Under the stipulated facts agreed to by the parties to this action it was evident that an accounting would have been-an idle ceremony, as it stands conceded that the receipts and proper disbursements in the conduct of this farm balanced.

It follows from what is said that the conclusion of the trial court that the plaintiff is entitled to have it declared that he is the owner of the farm in question can and should be upheld.

By the Court. — Judgment affirmed.






Dissenting Opinion

Siebecicer, C. J.

(dissenting). I cannot concur in the decision and opinion of the court. Permitting the plaintiff to testify to transactions with his father concerning the signing and delivery and plaintiff’s redelivery of the land contract in December, 1901, as detailed in the statement of the case and the opinion of the court, clearly shows, in my opinion, that the trial court erred in receiving plaintiff’s evidence of those transactions oyer defendants’ objection under sec. 4069, Stats.' Nor can I concur that defendants waived this objection by their offer of plaintiff’s deposition as an adverse party without qualifications before the reception of evidence was closed. To hold that such offer so made after the court *414had erroneously admitted evidence of the substantial and material parts of such transactions with the deceased was an opening of the door on this subject by defendants,'seems to me contrary to the intent of the parties. Such offer by defendants of plaintiff’s adverse examination was manifestly induced by the court’s erroneous ruling in admitting at the trial plaintiff’s oral testimony of these transactions with his deceased father. In view of the court’s action on this subject defendants’ counsel naturally supposed that all plaintiff had testified to on this point was before the court and would be considered in deciding the case. It seems plain to me that this court’s decision on this phase of the case is a misinterpretation of the defendants’ purpose in thus finally meeting the trial court’s erroneous rulings under the provisions of sec. 4069, Stats. A study of the evidence persuades me that the trial court’s findings that plaintiff’s father conveyed title by contract to the farm in question in December, 1901, are not sustained by the record on which the trial court acted. Furthermore, if the evidence of plaintiff concerning the transaction between him and his deceased father in December, 1901, be excluded from the case, as I think it should be, because incompetent under sec. 4069, Stats., then there is no evidence in the case to sustain the plaintiff’s case.

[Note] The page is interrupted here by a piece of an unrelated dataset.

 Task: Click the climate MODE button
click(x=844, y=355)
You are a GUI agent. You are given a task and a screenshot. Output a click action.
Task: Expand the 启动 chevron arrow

I am of the opinion that the trial court committed prejudicial error in receiving plaintiff’s evidence of the transaction with his deceased father and improperly based its findings on such evidence, and that there is no legal evidence to sustain the judgment and it should be reversed.

I am authorized to state that Mr. Justice Owen concurs in this dissent.

A motion for a rehearing was denied, with $25 costs, on December 13, 1921.